Carotid revascularization by CAS or CEA is a treatment option that may be offered to individuals with suspected symptomatic CAWs. Stenting is a minimally invasive catheter-based endovascular procedure in which a neurointerventionalist transverses the web and deploys a stent across it. CEA, an open surgical procedure that entails surgically removing the dysplastic carotid lesion, is another effective treatment option for stroke prevention. Prospective studies, case series, and registry data have demonstrated both options to be highly effective in reducing the recurrent stroke rate in symptomatic CAW. Although no randomized clinical trials have compared the efficacy of either treatment, systemic reviews have compared them with each other.

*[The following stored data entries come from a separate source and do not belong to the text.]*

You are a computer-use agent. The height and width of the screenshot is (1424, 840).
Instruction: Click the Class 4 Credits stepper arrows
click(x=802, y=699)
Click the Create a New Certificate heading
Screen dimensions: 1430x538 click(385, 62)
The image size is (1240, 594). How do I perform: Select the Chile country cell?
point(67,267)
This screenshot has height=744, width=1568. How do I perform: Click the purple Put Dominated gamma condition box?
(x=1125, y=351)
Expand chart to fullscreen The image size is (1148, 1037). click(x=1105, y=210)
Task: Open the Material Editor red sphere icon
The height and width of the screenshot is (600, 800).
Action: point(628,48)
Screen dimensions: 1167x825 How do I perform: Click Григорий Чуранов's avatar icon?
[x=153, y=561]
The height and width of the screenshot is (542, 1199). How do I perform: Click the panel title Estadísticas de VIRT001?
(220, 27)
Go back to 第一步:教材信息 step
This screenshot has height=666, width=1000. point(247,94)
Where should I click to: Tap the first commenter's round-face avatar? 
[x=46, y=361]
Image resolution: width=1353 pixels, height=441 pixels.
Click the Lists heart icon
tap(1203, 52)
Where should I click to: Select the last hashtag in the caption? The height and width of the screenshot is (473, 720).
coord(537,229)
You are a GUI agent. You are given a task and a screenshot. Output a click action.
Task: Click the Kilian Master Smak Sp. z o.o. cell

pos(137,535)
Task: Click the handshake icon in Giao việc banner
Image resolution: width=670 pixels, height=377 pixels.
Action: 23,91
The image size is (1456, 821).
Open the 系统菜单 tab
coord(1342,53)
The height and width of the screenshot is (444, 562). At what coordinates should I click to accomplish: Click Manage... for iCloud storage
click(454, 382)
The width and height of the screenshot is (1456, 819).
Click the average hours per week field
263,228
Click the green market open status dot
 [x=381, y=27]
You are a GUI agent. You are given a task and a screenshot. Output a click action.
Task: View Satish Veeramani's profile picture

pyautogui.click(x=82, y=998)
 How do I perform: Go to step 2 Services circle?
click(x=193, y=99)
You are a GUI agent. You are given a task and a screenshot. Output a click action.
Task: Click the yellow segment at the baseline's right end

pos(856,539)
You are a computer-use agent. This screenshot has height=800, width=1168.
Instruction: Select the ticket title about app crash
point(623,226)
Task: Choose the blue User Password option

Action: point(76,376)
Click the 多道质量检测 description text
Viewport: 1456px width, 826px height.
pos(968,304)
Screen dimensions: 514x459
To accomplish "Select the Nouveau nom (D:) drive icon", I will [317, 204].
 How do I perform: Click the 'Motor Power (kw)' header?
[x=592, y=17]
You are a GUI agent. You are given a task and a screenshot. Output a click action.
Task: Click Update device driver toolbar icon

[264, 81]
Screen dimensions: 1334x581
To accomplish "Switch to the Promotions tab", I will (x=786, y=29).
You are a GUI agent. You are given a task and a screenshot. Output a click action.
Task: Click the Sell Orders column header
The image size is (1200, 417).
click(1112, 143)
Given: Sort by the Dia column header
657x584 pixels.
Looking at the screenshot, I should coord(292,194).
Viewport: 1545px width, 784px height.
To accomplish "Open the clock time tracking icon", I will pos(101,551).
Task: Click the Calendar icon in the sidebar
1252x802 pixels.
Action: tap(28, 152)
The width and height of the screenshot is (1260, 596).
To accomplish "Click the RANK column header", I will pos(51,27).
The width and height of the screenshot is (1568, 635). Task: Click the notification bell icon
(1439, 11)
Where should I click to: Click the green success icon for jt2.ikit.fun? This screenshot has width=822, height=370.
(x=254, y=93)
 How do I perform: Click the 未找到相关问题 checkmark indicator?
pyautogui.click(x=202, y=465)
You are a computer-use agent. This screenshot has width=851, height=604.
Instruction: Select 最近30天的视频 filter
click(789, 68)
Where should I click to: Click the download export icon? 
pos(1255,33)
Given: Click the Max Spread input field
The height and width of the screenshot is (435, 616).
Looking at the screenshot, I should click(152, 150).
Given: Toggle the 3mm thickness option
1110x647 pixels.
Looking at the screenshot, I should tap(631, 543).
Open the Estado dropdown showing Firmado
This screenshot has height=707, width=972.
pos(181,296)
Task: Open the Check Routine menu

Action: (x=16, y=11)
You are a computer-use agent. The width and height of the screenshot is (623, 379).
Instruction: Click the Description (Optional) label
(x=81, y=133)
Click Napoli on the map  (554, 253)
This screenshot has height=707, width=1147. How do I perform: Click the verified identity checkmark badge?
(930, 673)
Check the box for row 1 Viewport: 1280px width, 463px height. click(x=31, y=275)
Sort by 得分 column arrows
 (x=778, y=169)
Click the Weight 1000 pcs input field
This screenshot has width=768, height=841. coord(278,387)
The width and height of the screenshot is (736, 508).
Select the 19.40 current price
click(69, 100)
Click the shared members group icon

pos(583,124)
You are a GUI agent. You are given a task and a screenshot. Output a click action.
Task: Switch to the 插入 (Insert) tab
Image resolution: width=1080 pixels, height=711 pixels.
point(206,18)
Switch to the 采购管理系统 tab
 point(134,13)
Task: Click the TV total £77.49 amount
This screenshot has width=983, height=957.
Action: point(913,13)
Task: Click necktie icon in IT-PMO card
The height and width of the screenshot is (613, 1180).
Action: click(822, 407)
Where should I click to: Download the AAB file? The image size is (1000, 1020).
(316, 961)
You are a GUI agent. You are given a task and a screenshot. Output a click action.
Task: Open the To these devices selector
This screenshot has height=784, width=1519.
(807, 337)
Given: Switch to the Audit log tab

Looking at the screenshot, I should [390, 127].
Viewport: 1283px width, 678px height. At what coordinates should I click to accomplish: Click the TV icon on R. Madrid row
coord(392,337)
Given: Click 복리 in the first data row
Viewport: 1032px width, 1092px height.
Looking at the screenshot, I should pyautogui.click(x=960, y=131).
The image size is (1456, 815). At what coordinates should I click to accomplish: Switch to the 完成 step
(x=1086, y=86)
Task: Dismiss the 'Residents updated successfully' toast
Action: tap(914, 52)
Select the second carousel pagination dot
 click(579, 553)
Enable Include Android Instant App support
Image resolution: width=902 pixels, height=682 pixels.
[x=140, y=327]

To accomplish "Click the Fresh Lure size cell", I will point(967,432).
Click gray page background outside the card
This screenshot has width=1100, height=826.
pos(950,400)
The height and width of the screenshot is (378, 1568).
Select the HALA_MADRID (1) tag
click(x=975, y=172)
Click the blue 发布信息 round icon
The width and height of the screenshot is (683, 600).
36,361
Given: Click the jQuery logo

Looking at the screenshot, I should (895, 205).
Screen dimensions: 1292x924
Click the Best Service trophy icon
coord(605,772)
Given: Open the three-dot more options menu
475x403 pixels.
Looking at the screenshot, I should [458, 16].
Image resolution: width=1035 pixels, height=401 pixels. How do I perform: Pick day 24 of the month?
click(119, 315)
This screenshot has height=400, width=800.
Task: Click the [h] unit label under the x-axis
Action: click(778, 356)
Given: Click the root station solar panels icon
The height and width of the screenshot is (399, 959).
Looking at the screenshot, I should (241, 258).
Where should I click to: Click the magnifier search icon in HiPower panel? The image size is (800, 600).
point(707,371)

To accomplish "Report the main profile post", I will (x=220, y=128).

Two meta-analyses found no recurrent ischemic strokes after either CEA or CAS for CAWs. Periprocedural complications were noted to be very low in both treatment arms, possibly because individuals being treated for suspected CAW-associated stroke tended to be younger and healthier than individuals undergoing carotid revascularization for atherosclerotic stenosis.12,24

Data are limited regarding the management of asymptomatic or incidentally identified CAWs. One multiple-choice survey completed by 74 neurologists and radiologists showed that single or dual antiplatelet therapy was the favored treatment for asymptomatic CAWs. Respondents also preferred antiplatelet therapy for individuals with CAW and a single stroke, but endorsed surgical interventions for webs suspected to cause recurrent strokes.25

Ongoing studies are needed to clarify the optimal treatment of CAWs. Although additional research is needed, current data suggest a high stroke recurrence risk of suspected symptomatic CAWs that are only treated with medical management. Surgical intervention with CAS or CEA should be discussed with patients who have otherwise cryptogenic strokes downstream from a CAW.

Take-Home Points

  • CAWs are non-atheromatous shelf-like filling projections arising from the tunica intima of the posterior carotid wall.
  • CAWs are suspected to be a cause of otherwise cryptogenic strokes and may be especially relevant in large vessel strokes in younger individuals.
  • Identification of CAWs is challenging because non-stenotic webs may not be recognized by neurologists or radiologists.